**RECORDS TO USE**:
========
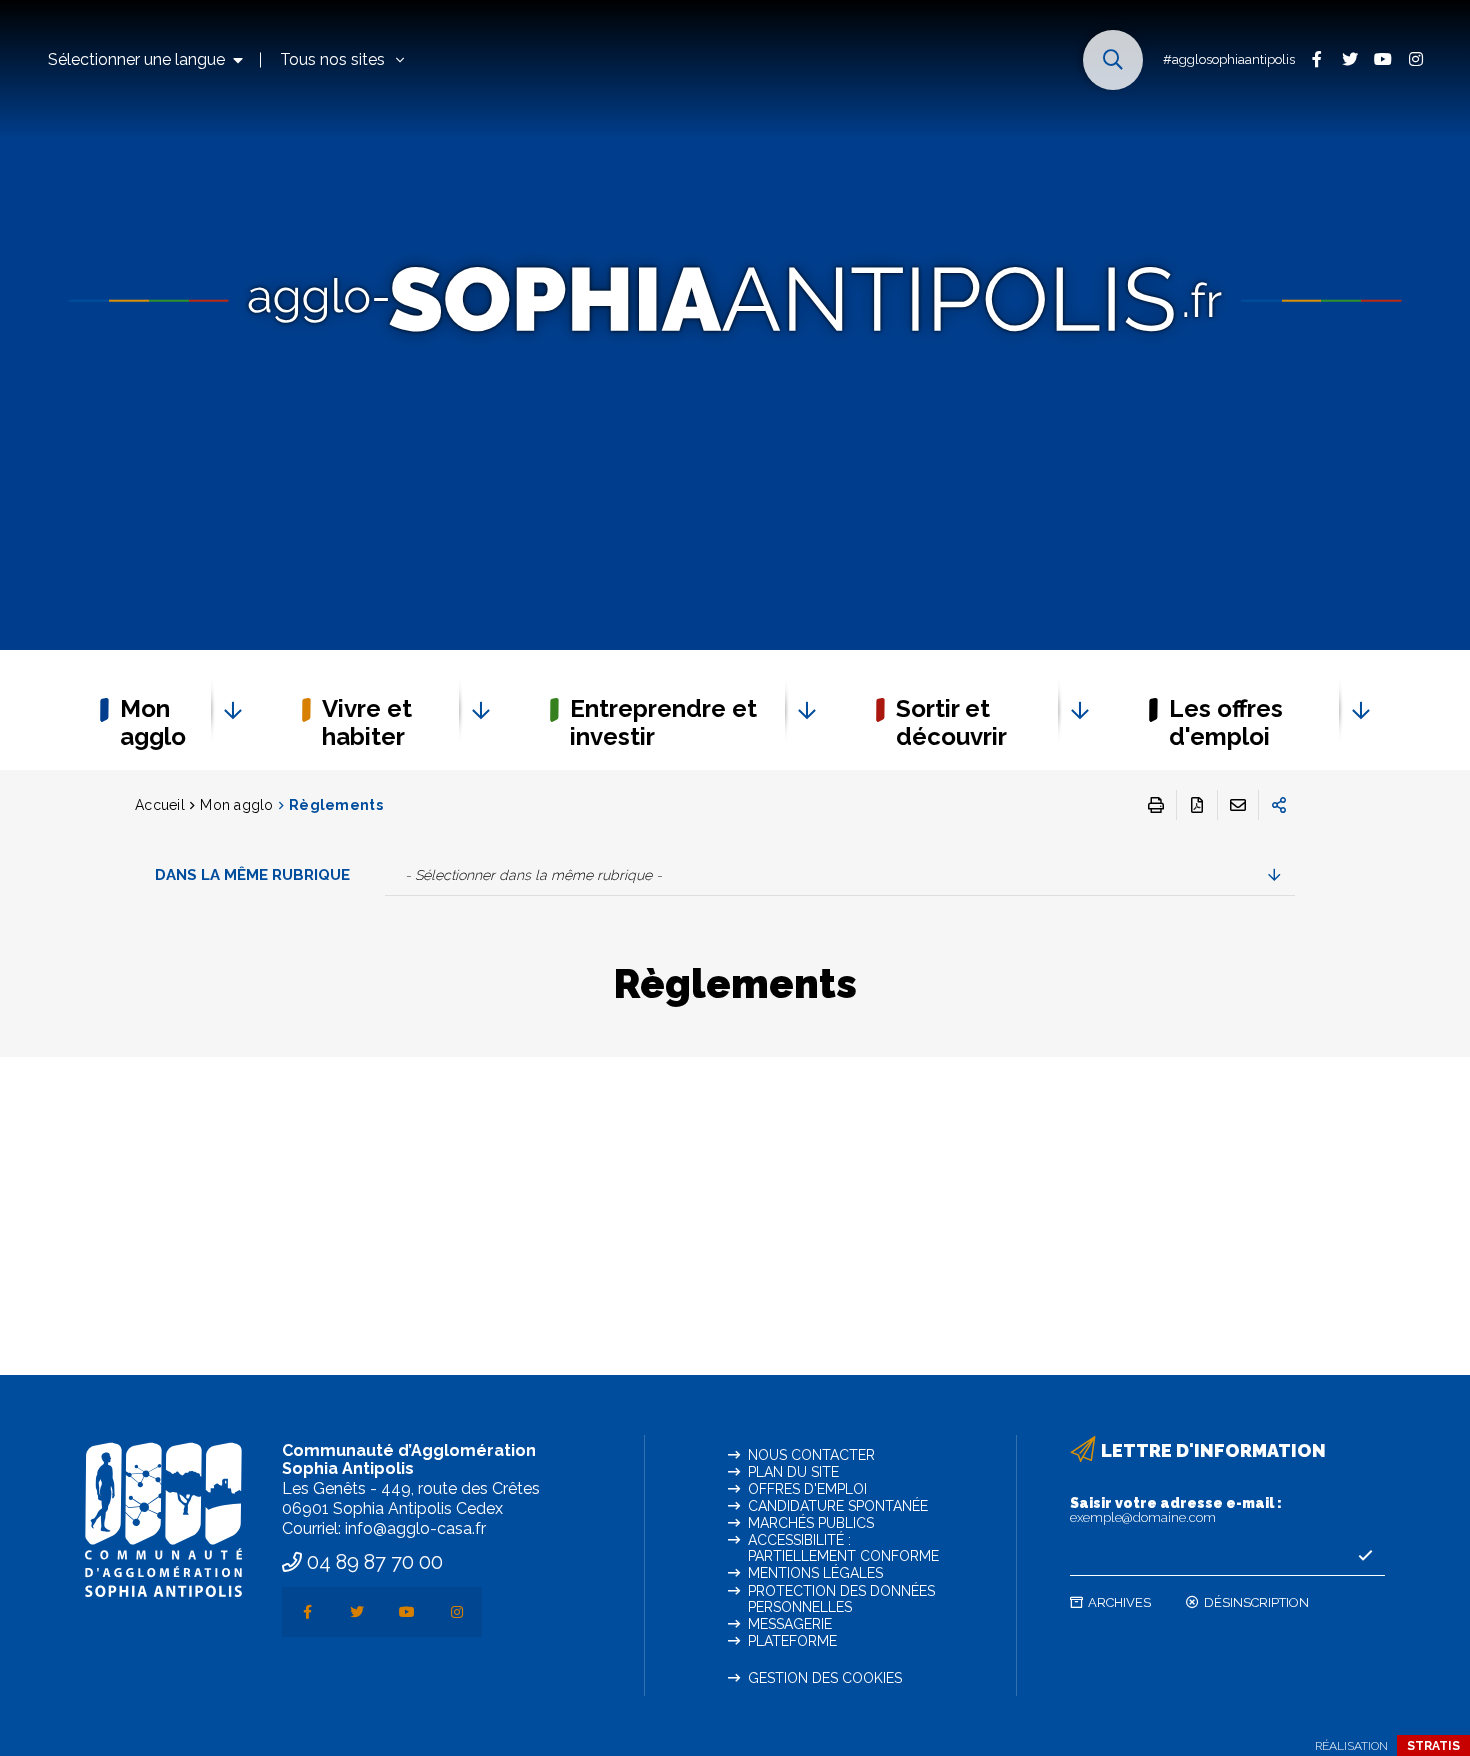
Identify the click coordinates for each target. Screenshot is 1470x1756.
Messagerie (790, 1624)
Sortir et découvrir (951, 722)
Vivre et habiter (367, 722)
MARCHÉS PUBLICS (811, 1523)
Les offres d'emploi (1226, 722)
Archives (1119, 1602)
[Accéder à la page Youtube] (1382, 58)
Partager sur (1279, 805)
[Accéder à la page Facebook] (1316, 58)
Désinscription (1256, 1602)
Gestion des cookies (825, 1678)
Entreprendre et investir (663, 722)
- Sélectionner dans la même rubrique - (533, 875)
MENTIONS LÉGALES (815, 1573)
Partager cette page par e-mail (1238, 805)
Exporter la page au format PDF (1197, 805)
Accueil (160, 805)
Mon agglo (153, 722)
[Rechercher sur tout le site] (1113, 60)
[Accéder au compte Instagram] (1415, 58)
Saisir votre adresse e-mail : (1176, 1510)
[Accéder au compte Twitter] (1349, 58)
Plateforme (792, 1641)
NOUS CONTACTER (811, 1455)
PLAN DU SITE (793, 1472)
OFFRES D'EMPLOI (807, 1489)
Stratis (1433, 1746)
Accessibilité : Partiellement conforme (843, 1548)
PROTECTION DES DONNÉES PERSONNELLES (841, 1599)
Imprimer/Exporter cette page (1156, 805)
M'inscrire (1365, 1556)
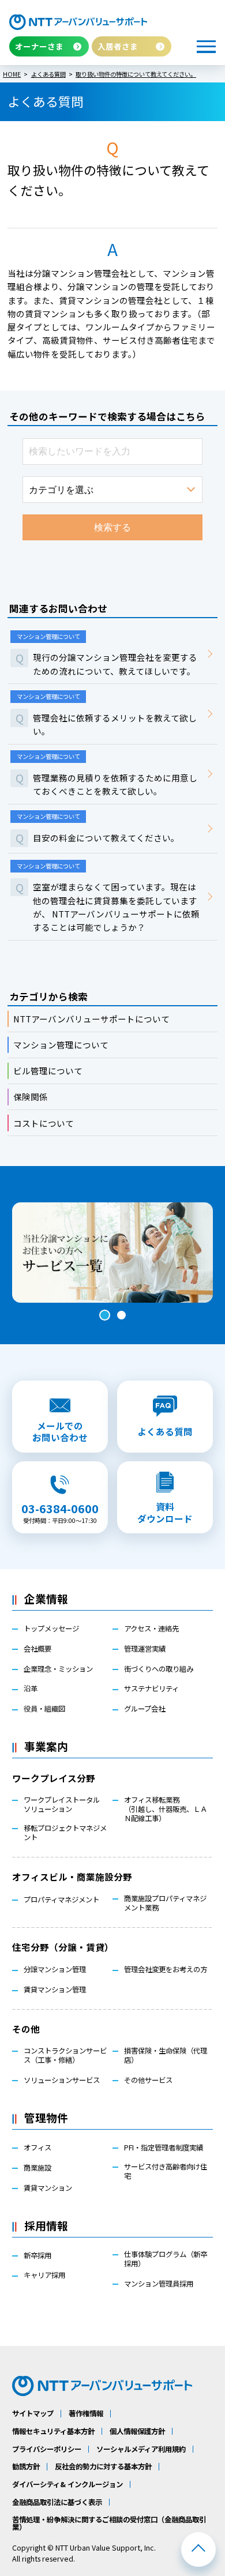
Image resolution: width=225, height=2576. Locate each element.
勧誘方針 (26, 2466)
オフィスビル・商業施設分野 (72, 1876)
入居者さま (117, 46)
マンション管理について (60, 1045)
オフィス (37, 2147)
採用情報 (46, 2225)
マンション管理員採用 (158, 2283)
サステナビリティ (151, 1688)
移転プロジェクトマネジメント (65, 1832)
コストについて (43, 1123)
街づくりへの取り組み (158, 1669)
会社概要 (37, 1648)
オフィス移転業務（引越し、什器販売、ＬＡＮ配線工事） (165, 1809)
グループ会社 (144, 1708)
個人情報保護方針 (137, 2431)
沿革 (31, 1688)
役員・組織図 (44, 1708)
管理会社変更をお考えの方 (165, 1969)
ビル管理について (47, 1071)
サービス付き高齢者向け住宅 (165, 2171)
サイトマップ (33, 2413)
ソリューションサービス (62, 2080)
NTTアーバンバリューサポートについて (91, 1019)
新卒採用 (37, 2255)
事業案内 (46, 1746)
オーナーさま (39, 46)
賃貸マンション (48, 2188)
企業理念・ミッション (58, 1669)
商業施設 (37, 2167)
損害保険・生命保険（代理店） (165, 2055)
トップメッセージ (51, 1628)
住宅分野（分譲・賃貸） (63, 1947)
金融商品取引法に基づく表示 (57, 2502)
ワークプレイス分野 (53, 1778)
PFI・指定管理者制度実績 (163, 2147)
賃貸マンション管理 (55, 1989)
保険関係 (30, 1096)
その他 (26, 2028)
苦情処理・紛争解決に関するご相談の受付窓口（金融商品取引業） (109, 2523)
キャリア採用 (44, 2275)
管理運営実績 (145, 1648)
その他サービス (148, 2080)
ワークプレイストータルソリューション (62, 1804)
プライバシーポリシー (46, 2449)
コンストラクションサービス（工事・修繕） (65, 2055)
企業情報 (46, 1598)
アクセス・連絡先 (151, 1628)
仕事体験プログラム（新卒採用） (165, 2259)
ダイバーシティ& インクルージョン (67, 2484)
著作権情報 (86, 2413)
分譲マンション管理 (55, 1969)
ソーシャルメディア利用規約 (141, 2449)
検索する (112, 527)
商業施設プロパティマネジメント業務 (165, 1903)
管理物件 (46, 2117)
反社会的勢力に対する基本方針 (103, 2466)
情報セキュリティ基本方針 (53, 2431)
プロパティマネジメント (61, 1899)
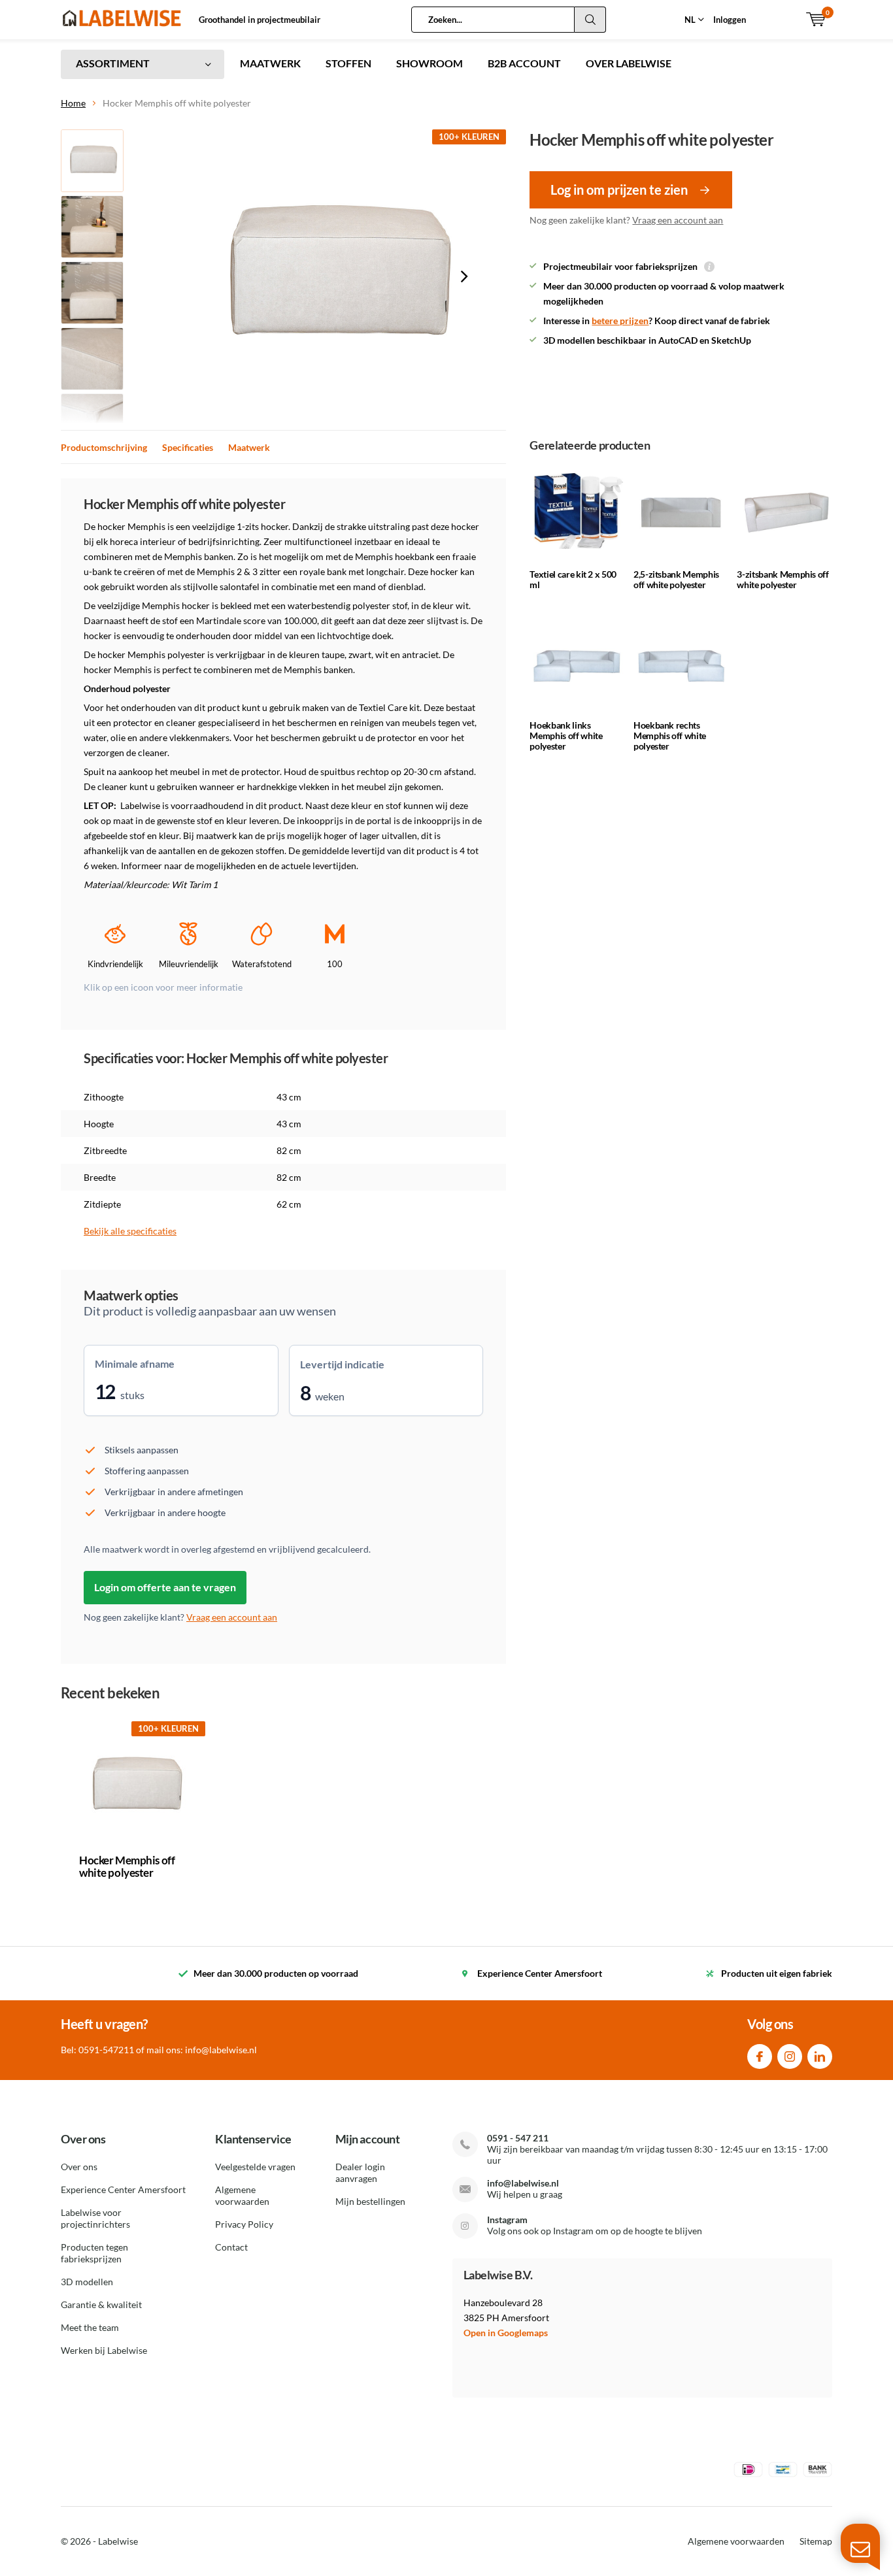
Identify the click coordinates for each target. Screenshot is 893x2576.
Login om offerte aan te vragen (165, 1587)
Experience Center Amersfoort (123, 2189)
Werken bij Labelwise (104, 2350)
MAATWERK (270, 63)
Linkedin (819, 2056)
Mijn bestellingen (370, 2201)
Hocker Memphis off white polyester (127, 1866)
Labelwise (118, 2541)
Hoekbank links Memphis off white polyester (566, 735)
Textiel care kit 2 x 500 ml (573, 579)
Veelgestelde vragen (255, 2166)
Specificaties (187, 447)
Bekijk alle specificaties (130, 1230)
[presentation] (464, 276)
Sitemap (816, 2541)
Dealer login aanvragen (360, 2172)
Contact (231, 2247)
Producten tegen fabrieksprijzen (94, 2252)
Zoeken (590, 20)
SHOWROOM (429, 63)
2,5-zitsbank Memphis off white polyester (676, 579)
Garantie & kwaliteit (101, 2304)
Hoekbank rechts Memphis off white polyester (669, 735)
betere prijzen (620, 320)
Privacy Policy (244, 2224)
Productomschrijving (104, 447)
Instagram (789, 2056)
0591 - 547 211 (517, 2137)
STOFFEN (348, 63)
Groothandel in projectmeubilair (259, 19)
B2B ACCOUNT (524, 63)
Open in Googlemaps (505, 2332)
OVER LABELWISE (628, 63)
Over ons (79, 2166)
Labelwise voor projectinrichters (95, 2218)
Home (73, 102)
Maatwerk (249, 447)
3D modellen (87, 2281)
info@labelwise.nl (523, 2182)
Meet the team (90, 2327)
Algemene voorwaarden (242, 2195)
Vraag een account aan (677, 219)
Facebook (759, 2056)
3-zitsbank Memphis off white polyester (782, 579)
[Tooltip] (709, 267)
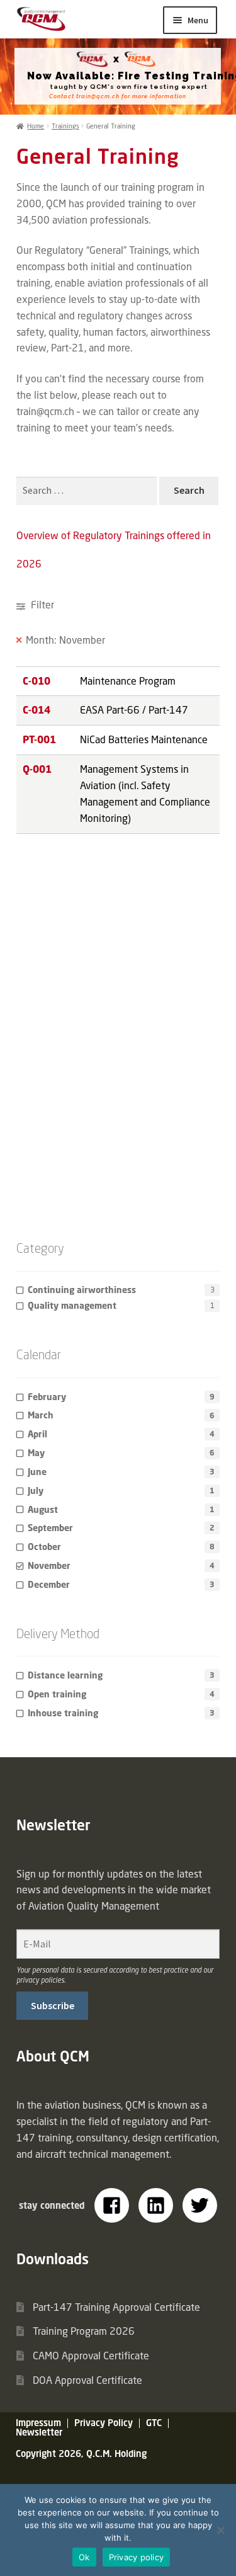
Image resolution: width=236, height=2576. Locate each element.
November (49, 1565)
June (37, 1472)
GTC (154, 2423)
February (47, 1397)
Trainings (65, 126)
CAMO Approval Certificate (91, 2355)
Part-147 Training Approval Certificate (116, 2307)
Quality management (72, 1305)
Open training (57, 1694)
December (49, 1584)
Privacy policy (136, 2557)
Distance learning (65, 1675)
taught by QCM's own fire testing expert (129, 86)
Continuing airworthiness (82, 1290)
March (40, 1415)
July (35, 1490)
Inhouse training (63, 1713)
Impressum (38, 2423)
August (43, 1509)
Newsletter (39, 2432)
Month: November (65, 640)
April (37, 1434)
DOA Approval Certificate (87, 2380)
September (50, 1528)
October (44, 1547)
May (36, 1453)
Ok (84, 2557)
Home (35, 126)
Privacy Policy (103, 2423)
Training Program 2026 (84, 2331)
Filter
========
**WORK REQUIRED**:
Using the records above, return word for word the lines that begin at the one containing "B2B ACCOUNT (524, 63)" and end at the one containing "Trainings (65, 126)", both of them included and no pictures.

**COMPLETED TASK**:
B2B ACCOUNT (524, 63)
Open in Googlemaps (505, 2332)
OVER LABELWISE (628, 63)
Over ons (79, 2166)
Labelwise voor projectinrichters (95, 2218)
Home (73, 102)
Maatwerk (249, 447)
3D modellen (87, 2281)
info@labelwise.nl (523, 2182)
Meet the team (90, 2327)
Algemene voorwaarden (242, 2195)
Vraag een account aan (677, 219)
Facebook (759, 2056)
3-zitsbank Memphis off white polyester (782, 579)
[Tooltip] (709, 267)
Image resolution: width=236, height=2576. Locate each element.
November (49, 1565)
June (37, 1472)
GTC (154, 2423)
February (47, 1397)
Trainings (65, 126)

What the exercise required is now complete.